My new backpack arrived last week 🙂 Due to a rough few days, I wasn’t able to put any weight in and try it out but – on Sunday – I was finally able to do just that! It’s fantastic and carries the weight so well that I just don’t feel any extra weight on my back and was able to motor along…as if my backpack had jets…
I am so excited: it’s a brand, spankin’ new 2015 Gregory Deva! I absolutely love this pack 🙂 In fact, I actually loved my old, 2007 version so much that I was planning on just sticking with it. It’s super tough, carries weight really well, has survived serious bushwhacking, and after multiple river dunks and continuous days of rain was able to keep my stuff dry (in spite of having no rain cover); plus I’ve never experienced any type of rubbing or chaffing on my skin which can be a common ailment. Apparently I raved about it so much that the kind folks over at Gregory thought me being an ambassador for them this year would be a good idea: so it’s official! I’m a Gregory Mountain Products Brand Ambassador. I’m really stoked and have no problems singing their praises!
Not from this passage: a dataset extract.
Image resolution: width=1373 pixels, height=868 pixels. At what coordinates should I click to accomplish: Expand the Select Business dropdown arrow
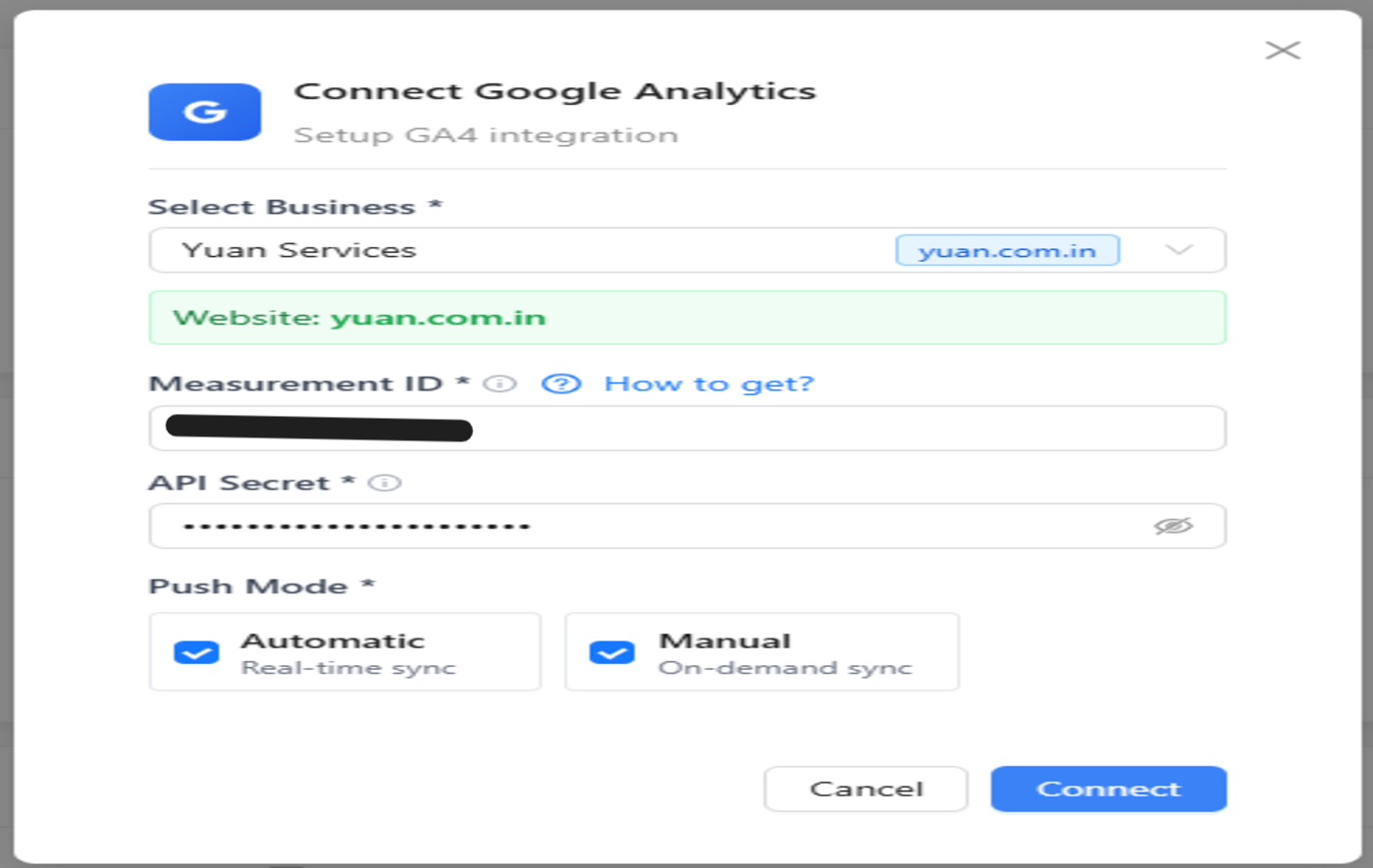point(1178,250)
All of you ultra lighters out there are probably cringing and I can hear you: “A Deva?! Those things weigh a ton!”. Yup, they definitely do. It is most definitely not an ultralight (or even a light!) pack. There is no hiding the fact that the Deva weighs more than most other packs but weight has never been my primary concern. The Deva feels amazing on me. I love it and it has performed so well for me. I carried over 30 kg (~70 lbs) last summer in it with no complaints (although I better not have that much weight in it this year!). The last couple of days, I’ve been hiking with around 9-10 kg (20-25 lbs) and I barely even register it’s on. I notice it less than my small, day-use camel backpack I have for mountain biking. It’s just that comfortable.
That being said, obviously weight was weighing (haha!) on my mind as I did choose to upgrade my 2007 version to the 2015 version. My thought process was fairly simple and revolved around water carry. With both the drought in California (and likely most of the West) and the increase in numbers of people this year, I do not wish to rely on the kindness of strangers stocking water caches, I don’t know what the increase in numbers will mean on the limited water supply, and I expect that some of the water sources that are normally available will likely be dried up. This means I need to carry more than the 5-6L I had been planning on and, quite frankly, a drop of nearly 2 kg means an extra 2L of water I can carry without noticing that increase. The little extras they’ve incorporated into the 2015 version are a super huge bonus for me; including a water bladder holder and hip belt pockets.
My pack was one of the “Big 3” (also called the Big 4 as usually people incorporate sleeping pads), as they get referred to: tent, pack, sleeping bag. When looking at upgrading gear, these 3 combined items can really have a huge impact on the weight your carrying and your comfort level. Thanks to Powderhound Sports, I had already significantly reduced the weight of the tent and sleeping pad. I also scored a sweet clearance deal on my sleeping bag last summer so my whole “sleeping system” reduced significantly in both size and weight (seriously, my sleeping pad is Thermarest’s NeoAir and it packs down teeny!). My pack was the last major item to consider for upgrade. With this acquisition, I think I’m done for my gear now! I’m sticking with some (unconventional) gear that I know and trust. Not having the emotional or mental strain of wondering if my gear will work under extreme conditions means more to me than some grams off of my weight. It’s not everyone’s style but it is mine and I’m comfortable with that.
To provide some comparison, a lot of people try to aim for that 5.5-6 kg (12-13 lb) base weight. What is a base weight? It’s everything you’ll be carrying excluding your consumables: water, food, fuel. I anticipate I’ll be around the 8 kg (17.5 lb) mark. Most of this difference is in the physical pack (but as I will be carrying my DSLR camera, I may end up being bit more than that).
Choices, choices: what it ends up coming down to is what are you comfortable with and what comfort means to you. Some don’t carry a pillow, some prefer to only have tarp, and others still may choose to carry large books. Everyone has their comfort levels and it’s about figuring out what is most important to you. I will have extreme comfort using gear I’ve tried and gear I can trust…especially now that it’s in my new backpack!!